=== Materials provided ===

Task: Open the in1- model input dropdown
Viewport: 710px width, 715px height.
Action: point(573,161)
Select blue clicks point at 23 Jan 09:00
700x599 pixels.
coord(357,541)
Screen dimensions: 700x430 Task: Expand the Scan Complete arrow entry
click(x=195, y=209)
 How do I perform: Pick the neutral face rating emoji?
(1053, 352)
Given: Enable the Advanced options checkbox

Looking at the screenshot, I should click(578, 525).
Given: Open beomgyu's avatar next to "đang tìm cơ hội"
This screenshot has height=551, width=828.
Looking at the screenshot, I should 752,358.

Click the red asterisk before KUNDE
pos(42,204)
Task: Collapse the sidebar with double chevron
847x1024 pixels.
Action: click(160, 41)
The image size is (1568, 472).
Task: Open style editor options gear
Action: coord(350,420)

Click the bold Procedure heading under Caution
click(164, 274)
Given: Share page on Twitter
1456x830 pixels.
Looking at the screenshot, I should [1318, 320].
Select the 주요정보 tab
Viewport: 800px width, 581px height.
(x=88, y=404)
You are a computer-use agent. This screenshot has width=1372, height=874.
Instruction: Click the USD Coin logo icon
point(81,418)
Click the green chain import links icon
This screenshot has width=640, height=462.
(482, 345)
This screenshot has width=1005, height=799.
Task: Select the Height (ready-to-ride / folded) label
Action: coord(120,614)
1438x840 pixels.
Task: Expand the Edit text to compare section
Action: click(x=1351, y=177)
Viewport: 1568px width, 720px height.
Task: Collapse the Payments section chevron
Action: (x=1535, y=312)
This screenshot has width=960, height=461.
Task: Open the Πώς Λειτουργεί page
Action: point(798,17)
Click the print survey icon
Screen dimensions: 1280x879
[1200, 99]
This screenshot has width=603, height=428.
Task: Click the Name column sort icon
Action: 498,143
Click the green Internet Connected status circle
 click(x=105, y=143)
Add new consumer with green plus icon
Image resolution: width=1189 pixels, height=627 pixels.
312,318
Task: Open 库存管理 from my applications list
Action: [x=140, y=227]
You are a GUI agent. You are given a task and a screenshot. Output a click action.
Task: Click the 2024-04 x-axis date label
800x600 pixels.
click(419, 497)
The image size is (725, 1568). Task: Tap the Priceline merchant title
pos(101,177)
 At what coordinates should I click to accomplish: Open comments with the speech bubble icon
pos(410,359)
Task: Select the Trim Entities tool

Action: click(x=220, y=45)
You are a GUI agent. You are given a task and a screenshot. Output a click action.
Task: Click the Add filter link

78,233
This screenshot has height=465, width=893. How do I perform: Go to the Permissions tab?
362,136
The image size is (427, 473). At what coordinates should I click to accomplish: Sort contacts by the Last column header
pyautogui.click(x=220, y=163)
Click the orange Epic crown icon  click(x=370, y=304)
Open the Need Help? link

===

The problem
The stretch of entries above that starts with the line containing "Click the green Internet" and goes on through the line containing "Click the orange" is to be transcribed exactly, and no other line is to be transcribed.

Final answer
Click the green Internet Connected status circle
 click(x=105, y=143)
Add new consumer with green plus icon
Image resolution: width=1189 pixels, height=627 pixels.
312,318
Task: Open 库存管理 from my applications list
Action: [x=140, y=227]
You are a GUI agent. You are given a task and a screenshot. Output a click action.
Task: Click the 2024-04 x-axis date label
800x600 pixels.
click(419, 497)
The image size is (725, 1568). Task: Tap the Priceline merchant title
pos(101,177)
 At what coordinates should I click to accomplish: Open comments with the speech bubble icon
pos(410,359)
Task: Select the Trim Entities tool

Action: click(x=220, y=45)
You are a GUI agent. You are given a task and a screenshot. Output a click action.
Task: Click the Add filter link

78,233
This screenshot has height=465, width=893. How do I perform: Go to the Permissions tab?
362,136
The image size is (427, 473). At what coordinates should I click to accomplish: Sort contacts by the Last column header
pyautogui.click(x=220, y=163)
Click the orange Epic crown icon  click(x=370, y=304)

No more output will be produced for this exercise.